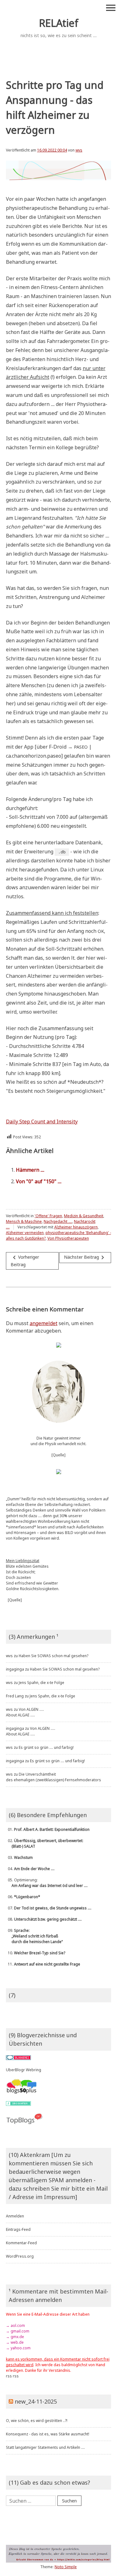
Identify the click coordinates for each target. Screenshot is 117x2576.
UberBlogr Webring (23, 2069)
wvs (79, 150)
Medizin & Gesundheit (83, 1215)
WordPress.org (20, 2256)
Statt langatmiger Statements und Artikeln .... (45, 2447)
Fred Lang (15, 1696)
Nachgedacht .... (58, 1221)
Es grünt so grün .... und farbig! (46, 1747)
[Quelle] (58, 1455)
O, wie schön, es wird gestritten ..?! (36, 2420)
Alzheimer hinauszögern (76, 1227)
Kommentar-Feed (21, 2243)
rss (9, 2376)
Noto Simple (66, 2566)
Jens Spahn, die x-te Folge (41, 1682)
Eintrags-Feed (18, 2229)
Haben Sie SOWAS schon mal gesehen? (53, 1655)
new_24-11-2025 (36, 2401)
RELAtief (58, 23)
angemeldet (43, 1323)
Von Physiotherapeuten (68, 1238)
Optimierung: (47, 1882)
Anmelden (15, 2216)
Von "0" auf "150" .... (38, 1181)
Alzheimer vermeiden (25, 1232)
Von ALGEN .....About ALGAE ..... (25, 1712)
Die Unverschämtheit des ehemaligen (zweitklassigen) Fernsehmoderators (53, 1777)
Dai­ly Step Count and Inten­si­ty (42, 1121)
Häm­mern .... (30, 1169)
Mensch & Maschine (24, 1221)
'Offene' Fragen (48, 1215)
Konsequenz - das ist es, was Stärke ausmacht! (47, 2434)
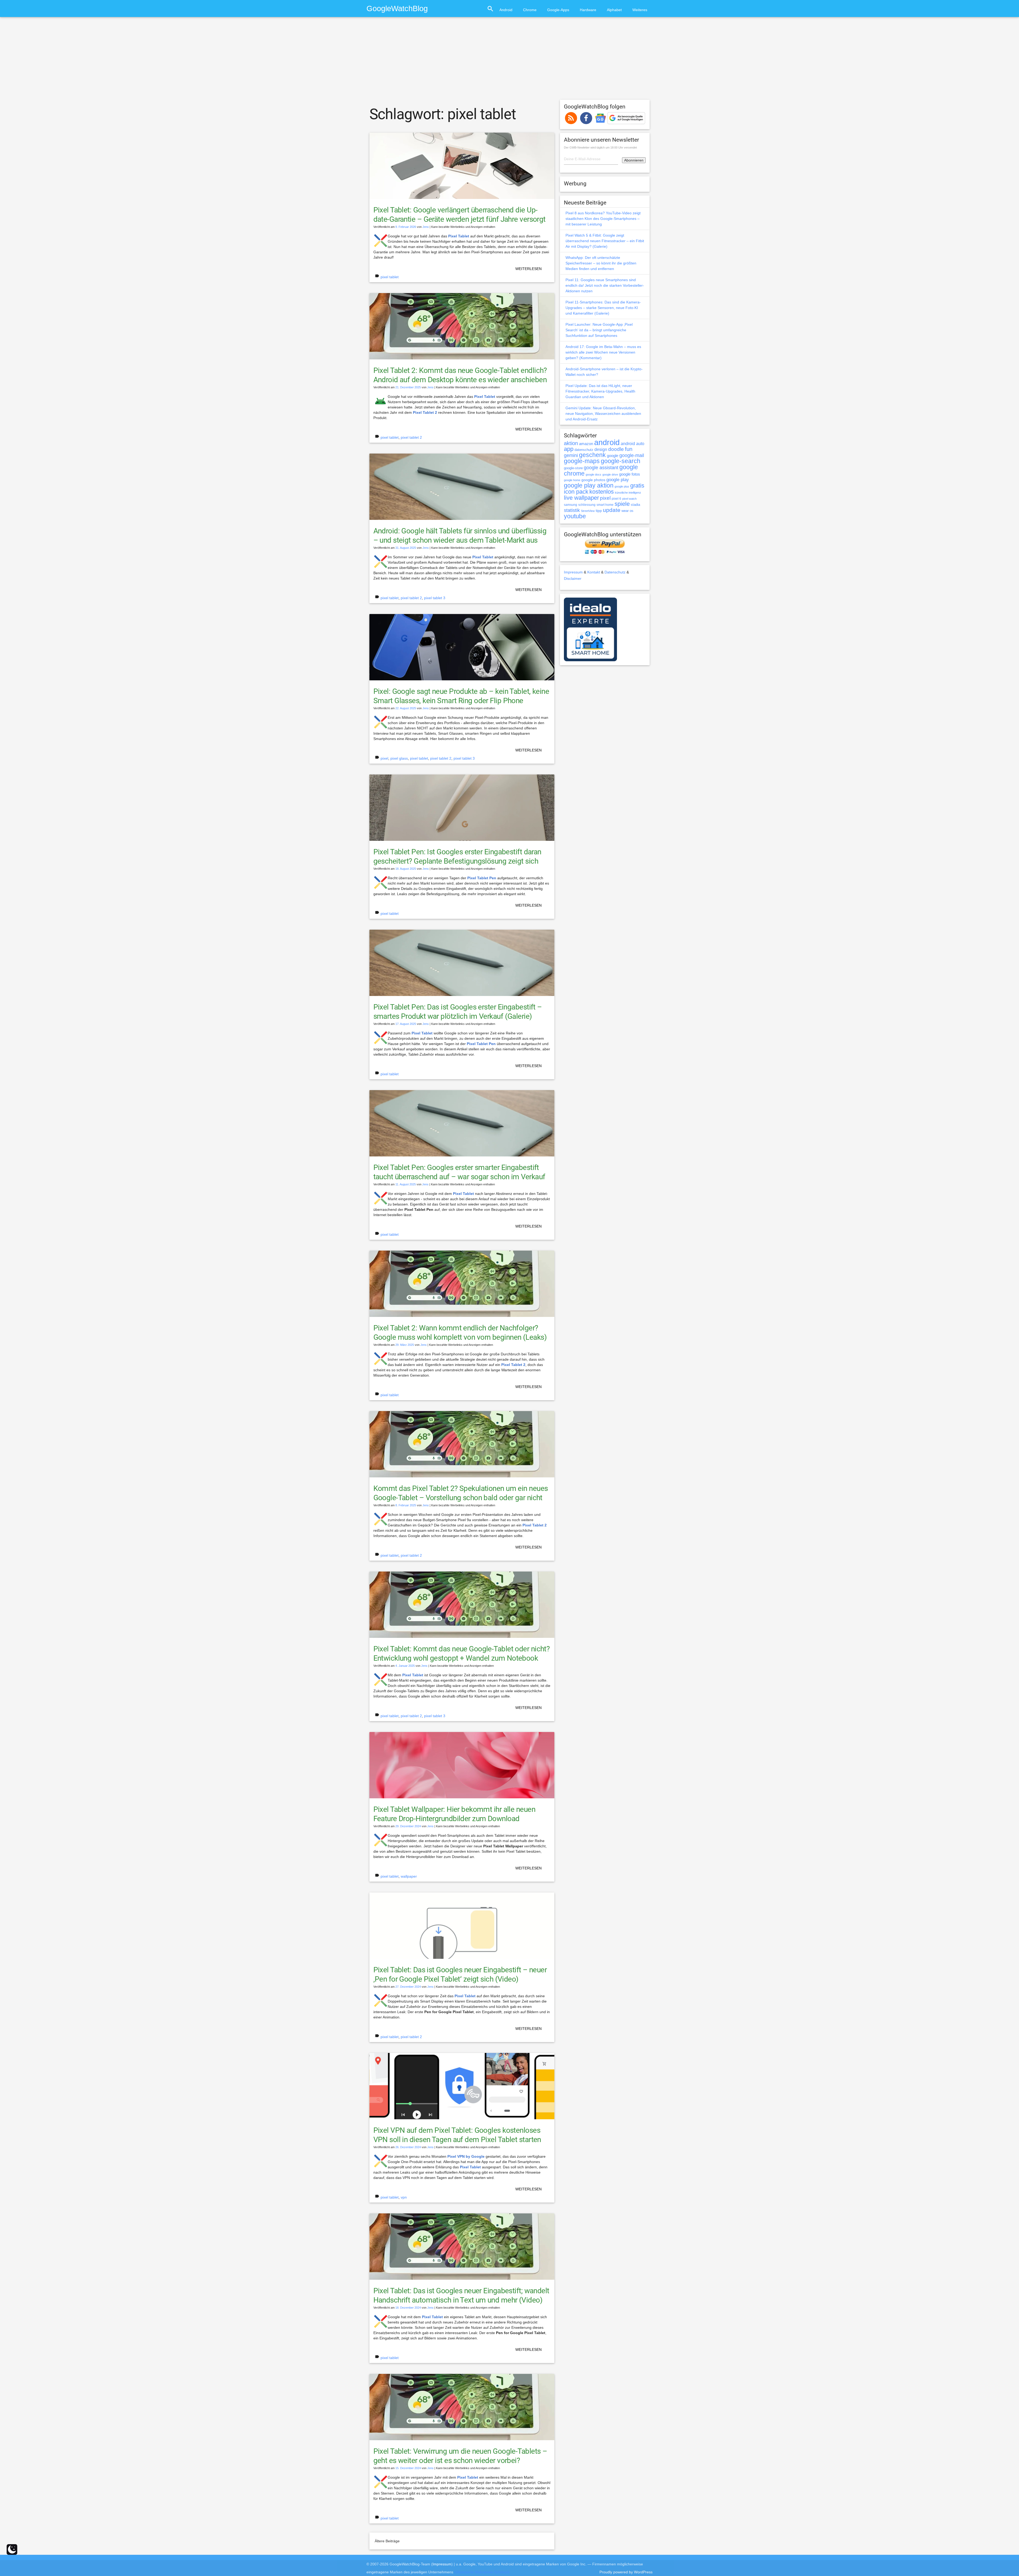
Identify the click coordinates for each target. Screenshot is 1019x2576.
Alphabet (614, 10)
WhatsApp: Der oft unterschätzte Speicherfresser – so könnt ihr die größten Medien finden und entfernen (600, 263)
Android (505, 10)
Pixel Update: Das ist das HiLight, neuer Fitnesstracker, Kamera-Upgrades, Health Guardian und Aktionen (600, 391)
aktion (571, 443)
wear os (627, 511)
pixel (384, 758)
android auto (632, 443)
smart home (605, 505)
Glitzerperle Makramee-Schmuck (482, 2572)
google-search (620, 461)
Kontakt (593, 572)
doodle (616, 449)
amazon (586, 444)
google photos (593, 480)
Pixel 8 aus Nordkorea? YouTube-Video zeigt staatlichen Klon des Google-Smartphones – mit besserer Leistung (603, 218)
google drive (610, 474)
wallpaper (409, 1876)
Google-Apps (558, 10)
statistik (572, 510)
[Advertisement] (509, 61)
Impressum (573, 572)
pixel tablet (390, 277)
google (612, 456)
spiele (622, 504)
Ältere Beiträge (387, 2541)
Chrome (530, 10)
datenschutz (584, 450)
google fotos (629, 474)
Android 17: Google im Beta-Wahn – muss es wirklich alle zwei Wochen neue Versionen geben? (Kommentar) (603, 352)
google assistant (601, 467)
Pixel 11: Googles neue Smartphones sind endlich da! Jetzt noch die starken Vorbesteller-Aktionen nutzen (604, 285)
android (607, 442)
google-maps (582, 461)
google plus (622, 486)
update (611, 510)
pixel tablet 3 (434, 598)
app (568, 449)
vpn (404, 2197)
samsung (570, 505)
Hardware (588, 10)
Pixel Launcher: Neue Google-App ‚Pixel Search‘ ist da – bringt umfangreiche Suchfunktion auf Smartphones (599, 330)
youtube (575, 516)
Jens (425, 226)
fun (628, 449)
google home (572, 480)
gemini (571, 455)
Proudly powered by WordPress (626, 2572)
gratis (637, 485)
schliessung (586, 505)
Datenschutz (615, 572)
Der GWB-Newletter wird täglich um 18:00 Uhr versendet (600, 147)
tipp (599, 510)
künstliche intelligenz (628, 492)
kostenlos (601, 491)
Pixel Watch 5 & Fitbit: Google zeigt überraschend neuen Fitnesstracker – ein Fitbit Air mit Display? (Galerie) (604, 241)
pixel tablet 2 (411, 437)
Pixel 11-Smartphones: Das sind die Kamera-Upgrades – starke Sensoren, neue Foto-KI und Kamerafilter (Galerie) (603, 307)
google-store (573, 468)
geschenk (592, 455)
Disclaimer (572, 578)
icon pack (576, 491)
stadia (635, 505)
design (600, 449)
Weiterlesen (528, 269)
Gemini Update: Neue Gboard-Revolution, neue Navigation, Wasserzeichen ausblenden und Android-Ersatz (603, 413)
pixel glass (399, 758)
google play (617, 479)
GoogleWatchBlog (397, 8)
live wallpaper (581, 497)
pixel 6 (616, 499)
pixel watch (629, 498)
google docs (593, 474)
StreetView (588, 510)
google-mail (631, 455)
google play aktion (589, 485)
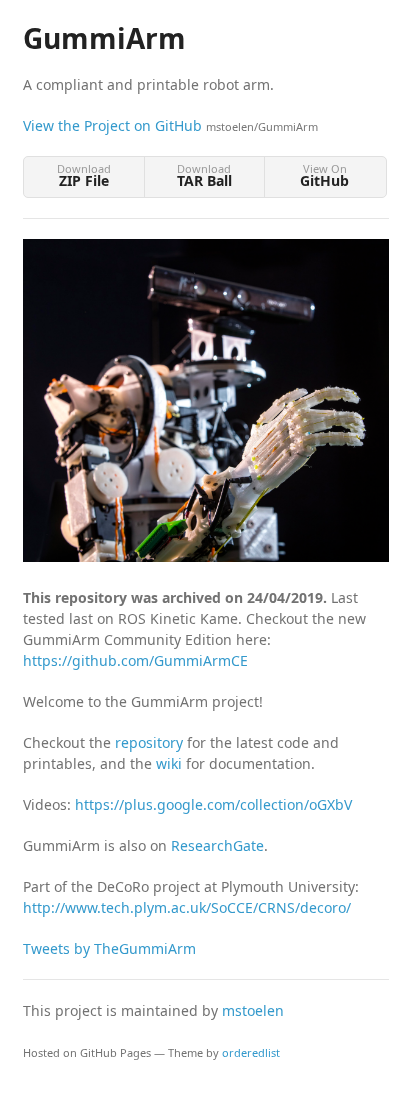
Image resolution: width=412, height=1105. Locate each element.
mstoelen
────
# Work task
Restate the entries word for word, though any image they contain should not appear.

# Solved exercise
Identify the click coordinates for each target. Screenshot is 117x2576.
UberBlogr Webring (23, 2069)
wvs (79, 150)
Medizin & Gesundheit (83, 1215)
WordPress.org (20, 2256)
Statt langatmiger Statements und Artikeln .... (45, 2447)
Fred Lang (15, 1696)
Nachgedacht .... (58, 1221)
Es grünt so grün .... und farbig! (46, 1747)
[Quelle] (58, 1455)
O, wie schön, es wird gestritten ..?! (36, 2420)
Alzheimer hinauszögern (76, 1227)
Kommentar-Feed (21, 2243)
rss (9, 2376)
Noto Simple (66, 2566)
Jens Spahn, die x-te Folge (41, 1682)
Eintrags-Feed (18, 2229)
Haben Sie SOWAS schon mal gesehen? (53, 1655)
new_24-11-2025 (36, 2401)
RELAtief (58, 23)
angemeldet (43, 1323)
Von Physiotherapeuten (68, 1238)
Optimierung: (47, 1882)
Anmelden (15, 2216)
Von "0" auf "150" .... (38, 1181)
Alzheimer vermeiden (25, 1232)
Von ALGEN .....About ALGAE ..... (25, 1712)
Die Unverschämtheit des ehemaligen (zweitklassigen) Fernsehmoderators (53, 1777)
Dai­ly Step Count and Inten­si­ty (42, 1121)
Häm­mern .... (30, 1169)
Mensch & Maschine (24, 1221)
'Offene' Fragen (48, 1215)
Konsequenz - das ist es, was Stärke ausmacht! (47, 2434)
Identify the click coordinates for each target. Screenshot is 1019x2576.
Alphabet (614, 10)
WhatsApp: Der oft unterschätzte Speicherfresser – so könnt ihr die größten Medien finden und entfernen (600, 263)
Android (505, 10)
Pixel Update: Das ist das HiLight, neuer Fitnesstracker, Kamera-Upgrades, Health Guardian und Aktionen (600, 391)
aktion (571, 443)
wear os (627, 511)
pixel (384, 758)
android auto (632, 443)
smart home (605, 505)
Glitzerperle Makramee-Schmuck (482, 2572)
google-search (620, 461)
Kontakt (593, 572)
doodle (616, 449)
amazon (586, 444)
google photos (593, 480)
Pixel 8 aus Nordkorea? YouTube-Video zeigt staatlichen Klon des Google-Smartphones – mit besserer Leistung (603, 218)
google drive (610, 474)
wallpaper (409, 1876)
Google-Apps (558, 10)
statistik (572, 510)
[Advertisement] (509, 61)
Impressum (573, 572)
pixel tablet (390, 277)
google (612, 456)
spiele (622, 504)
Ältere Beiträge (387, 2541)
Chrome (530, 10)
datenschutz (584, 450)
google fotos (629, 474)
Android 17: Google im Beta-Wahn – muss es wirklich alle zwei Wochen neue Versionen geben? (Kommentar) (603, 352)
google assistant (601, 467)
Pixel 11: Googles neue Smartphones sind endlich da! Jetzt noch die starken Vorbesteller-Aktionen nutzen (604, 285)
android (607, 442)
google-maps (582, 461)
google plus (622, 486)
update (611, 510)
pixel tablet 3 (434, 598)
app (568, 449)
vpn (404, 2197)
samsung (570, 505)
Hardware (588, 10)
Pixel Launcher: Neue Google-App ‚Pixel Search‘ ist da – bringt umfangreiche Suchfunktion auf Smartphones (599, 330)
youtube (575, 516)
Jens (425, 226)
fun (628, 449)
google home (572, 480)
gemini (571, 455)
Proudly powered by WordPress (626, 2572)
gratis (637, 485)
schliessung (586, 505)
Datenschutz (615, 572)
Der GWB-Newletter wird täglich um 18:00 Uhr versendet (600, 147)
tipp (599, 510)
künstliche intelligenz (628, 492)
kostenlos (601, 491)
Pixel Watch 5 & Fitbit: Google zeigt überraschend neuen Fitnesstracker – ein Fitbit Air mit Display? (Galerie) (604, 241)
pixel tablet 2 (411, 437)
Pixel 11-Smartphones: Das sind die Kamera-Upgrades – starke Sensoren, neue Foto-KI und Kamerafilter (Galerie) (603, 307)
google-store (573, 468)
geschenk (592, 455)
Disclaimer (572, 578)
icon pack (576, 491)
stadia (635, 505)
design (600, 449)
Weiterlesen (528, 269)
Gemini Update: Neue Gboard-Revolution, neue Navigation, Wasserzeichen ausblenden und Android-Ersatz (603, 413)
pixel glass (399, 758)
google play (617, 479)
GoogleWatchBlog (397, 8)
live wallpaper (581, 497)
pixel 6 (616, 499)
pixel watch (629, 498)
google docs (593, 474)
StreetView (588, 510)
google-mail (631, 455)
google play aktion (589, 485)
Image resolution: width=412, height=1105. Locate each element.
mstoelen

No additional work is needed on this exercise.